Au début, Marie disait des choses, elle parlait. Maman n'écoutait plus, comme si elle et les autres n'étaient pas là. Elle faisait des oui, des non, en fonction de l'intonation des voix. Papa marchait sur des œufs, depuis la Grande Dispute, répondait d'une voix très douce, presque gruyère, avec des trous dans lesquels filait la substance. Ses mots n'avaient plus de chair, c'étaient des pelures de fruits desséchés. Ce n'était pas gai, pas gai du tout. Papa et maman ne s'aimaient plus, mais Marie était encore si petite. Comment faire quoi quand on est si petit et que leur froid a commencé à geler vos contours ?

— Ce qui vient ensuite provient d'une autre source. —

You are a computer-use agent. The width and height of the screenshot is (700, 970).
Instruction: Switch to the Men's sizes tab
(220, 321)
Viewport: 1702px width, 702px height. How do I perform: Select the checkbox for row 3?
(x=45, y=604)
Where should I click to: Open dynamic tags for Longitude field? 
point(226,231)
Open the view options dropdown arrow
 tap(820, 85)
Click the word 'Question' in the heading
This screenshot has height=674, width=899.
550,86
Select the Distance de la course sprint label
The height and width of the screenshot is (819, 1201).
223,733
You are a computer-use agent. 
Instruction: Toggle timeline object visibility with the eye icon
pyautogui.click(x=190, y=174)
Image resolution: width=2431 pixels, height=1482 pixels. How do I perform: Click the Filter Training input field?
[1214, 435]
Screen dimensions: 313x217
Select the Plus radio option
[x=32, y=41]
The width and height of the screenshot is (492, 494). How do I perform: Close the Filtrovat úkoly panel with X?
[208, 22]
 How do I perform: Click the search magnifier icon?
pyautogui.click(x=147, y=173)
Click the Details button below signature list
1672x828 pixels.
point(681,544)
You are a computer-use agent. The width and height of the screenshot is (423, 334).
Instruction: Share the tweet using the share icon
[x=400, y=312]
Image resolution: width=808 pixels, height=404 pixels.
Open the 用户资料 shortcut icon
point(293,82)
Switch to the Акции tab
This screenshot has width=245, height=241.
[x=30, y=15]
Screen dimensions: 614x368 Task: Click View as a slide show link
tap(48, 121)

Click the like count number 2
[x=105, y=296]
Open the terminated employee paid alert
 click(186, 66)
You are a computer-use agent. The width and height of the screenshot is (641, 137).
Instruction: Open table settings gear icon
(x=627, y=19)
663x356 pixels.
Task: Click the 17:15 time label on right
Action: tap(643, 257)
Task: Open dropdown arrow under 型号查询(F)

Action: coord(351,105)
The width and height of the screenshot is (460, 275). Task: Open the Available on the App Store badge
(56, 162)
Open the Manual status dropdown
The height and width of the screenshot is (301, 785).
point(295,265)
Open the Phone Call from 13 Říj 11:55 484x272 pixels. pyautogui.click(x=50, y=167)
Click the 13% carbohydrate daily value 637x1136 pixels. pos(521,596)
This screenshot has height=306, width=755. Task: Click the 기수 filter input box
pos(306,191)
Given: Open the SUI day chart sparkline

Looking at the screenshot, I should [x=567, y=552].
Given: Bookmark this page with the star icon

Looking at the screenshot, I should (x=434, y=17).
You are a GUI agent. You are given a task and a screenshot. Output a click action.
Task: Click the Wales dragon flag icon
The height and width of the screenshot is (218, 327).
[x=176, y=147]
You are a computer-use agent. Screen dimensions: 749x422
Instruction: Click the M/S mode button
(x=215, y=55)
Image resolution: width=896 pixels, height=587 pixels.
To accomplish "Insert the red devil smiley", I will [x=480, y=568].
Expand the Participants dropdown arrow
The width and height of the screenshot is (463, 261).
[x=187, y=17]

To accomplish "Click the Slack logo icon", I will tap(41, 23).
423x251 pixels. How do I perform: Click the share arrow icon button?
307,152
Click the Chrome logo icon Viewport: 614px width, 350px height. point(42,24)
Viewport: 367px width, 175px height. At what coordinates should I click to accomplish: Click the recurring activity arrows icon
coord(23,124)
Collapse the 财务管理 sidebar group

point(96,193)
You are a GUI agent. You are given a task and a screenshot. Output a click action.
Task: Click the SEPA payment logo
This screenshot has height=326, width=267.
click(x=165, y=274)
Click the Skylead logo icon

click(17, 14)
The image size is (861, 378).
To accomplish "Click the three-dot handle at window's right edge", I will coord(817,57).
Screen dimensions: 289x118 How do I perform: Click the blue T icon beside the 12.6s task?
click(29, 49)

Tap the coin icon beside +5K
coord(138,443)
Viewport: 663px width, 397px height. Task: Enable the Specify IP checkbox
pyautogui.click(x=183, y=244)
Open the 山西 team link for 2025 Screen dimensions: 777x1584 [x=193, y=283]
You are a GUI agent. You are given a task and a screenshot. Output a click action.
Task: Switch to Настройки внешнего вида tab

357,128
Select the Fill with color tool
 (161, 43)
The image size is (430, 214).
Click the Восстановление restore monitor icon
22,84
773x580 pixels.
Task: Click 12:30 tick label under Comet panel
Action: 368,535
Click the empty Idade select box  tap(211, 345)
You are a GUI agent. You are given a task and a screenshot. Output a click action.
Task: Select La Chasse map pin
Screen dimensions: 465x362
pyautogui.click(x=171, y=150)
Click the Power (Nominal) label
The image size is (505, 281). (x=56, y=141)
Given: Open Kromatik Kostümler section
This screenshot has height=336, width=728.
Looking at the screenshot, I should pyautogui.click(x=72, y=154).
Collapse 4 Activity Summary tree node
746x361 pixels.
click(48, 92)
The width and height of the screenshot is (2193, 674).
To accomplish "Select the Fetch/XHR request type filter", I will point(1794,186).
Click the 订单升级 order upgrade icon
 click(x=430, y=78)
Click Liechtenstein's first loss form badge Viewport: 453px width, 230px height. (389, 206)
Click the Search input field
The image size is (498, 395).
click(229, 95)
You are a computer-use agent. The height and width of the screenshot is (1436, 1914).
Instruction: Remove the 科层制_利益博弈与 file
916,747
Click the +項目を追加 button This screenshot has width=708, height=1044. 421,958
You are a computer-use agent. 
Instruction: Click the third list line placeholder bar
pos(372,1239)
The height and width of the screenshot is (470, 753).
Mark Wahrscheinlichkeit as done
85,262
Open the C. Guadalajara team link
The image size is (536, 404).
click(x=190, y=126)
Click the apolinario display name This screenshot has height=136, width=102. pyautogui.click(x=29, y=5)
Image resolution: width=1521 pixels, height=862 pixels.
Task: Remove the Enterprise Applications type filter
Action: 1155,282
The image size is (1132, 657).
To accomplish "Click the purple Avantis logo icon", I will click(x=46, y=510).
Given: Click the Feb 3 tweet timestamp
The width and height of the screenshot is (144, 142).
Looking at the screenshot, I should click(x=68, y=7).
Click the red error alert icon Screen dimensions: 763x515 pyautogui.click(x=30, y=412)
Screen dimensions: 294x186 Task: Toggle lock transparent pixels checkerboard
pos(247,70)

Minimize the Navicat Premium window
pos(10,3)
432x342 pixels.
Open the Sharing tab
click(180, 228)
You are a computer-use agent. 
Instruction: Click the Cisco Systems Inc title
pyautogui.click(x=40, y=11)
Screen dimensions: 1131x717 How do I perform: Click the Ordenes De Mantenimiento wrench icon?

Marie était devenue une petite fille gelée. Elle ne savait plus dire ni merci, ni bonjour. Elle jouait celle qui disait merci et bonjour, mais maman lui avait dit que cela sonnait faux, alors Marie se taisait. Elle espérait ne plus rien recevoir, ne plus rencontrer personne pour ne plus devoir dire des choses qu'elle n'arrivait plus à dire sans que cela sonne faux. Elle était une petite fille toute seule. Parfois, papa le voyait, et il lui faisait un petit sourire, ça va aller, Marie, tu vas voir, c'est un mauvais moment à passer. Parfois maman aussi le voyait et demandait : tu veux qu'on aille se promener ? Tu veux que je joue à quelque chose avec toi ? Marie, elle voulait bien. Enfin, ça lui était égal, c'était comme eux voulaient… En fait, elle s'en fichait un peu. Un peu beaucoup. Complètement. Elle voyait bien que ça les énervait, mais c'était vrai qu'elle s'en fichait. D'ailleurs, ses épaules faisaient le mouvement toutes seules. Elle ne voyait que des choses cassées autour d'elle, maman était partie, puis revenue, puis repartie. Maire s'était fait une cabane de carton dans sa chambre, une carapace de tortue, pour ne plus l'entendre revenir, comme ça, elle ne saurait plus qu'elle était partie encore une fois. Elle croirait qu'elle était partie depuis longtemps et pour toujours, et elle ne devait plus recommencer à être triste. Quand on est triste, c'est triste, mais quand on croit que le malheur est fini et que le malheur revient, alors c'est impossible d'être triste. On peut dire : je suis triste. Ça se dessine, ça à un contour, comme un portrait dans un cadre, ou un chat dans un sac. Ça se dessine, ça a un contour, il y a la mer qui déborde, et rien pour l'arrêter. Et Marie alors était une petite fille noyée. Il y avait des gens qui, parfois apercevaient le blanc de sa petite culotte au fond de l'eau et qui tendaient les mains pour l'attraper par le fond de sa petite culotte. Mais elle était tellement lourde qu'il fallait qu'ils la lâchent pour ne pas glisser dans l'eau avec elle. Alors, elle restait dans l'eau toute seule. Maman, quand elle était là, lui disait parfois qu'elle lui gâchait la journée à promener son spleen. Qu'elle n'avait qu'à se remuer un peu, y mettre un peu du sien. Mais Marie était cassée là-dedans. Elle était comme le pied des verres à vin du beau service. Maman avait pris un couteau et avait donné un petit coup, comme font les gens dans les films pour réclamer le silence. Et elle avait cassé le pied en verre.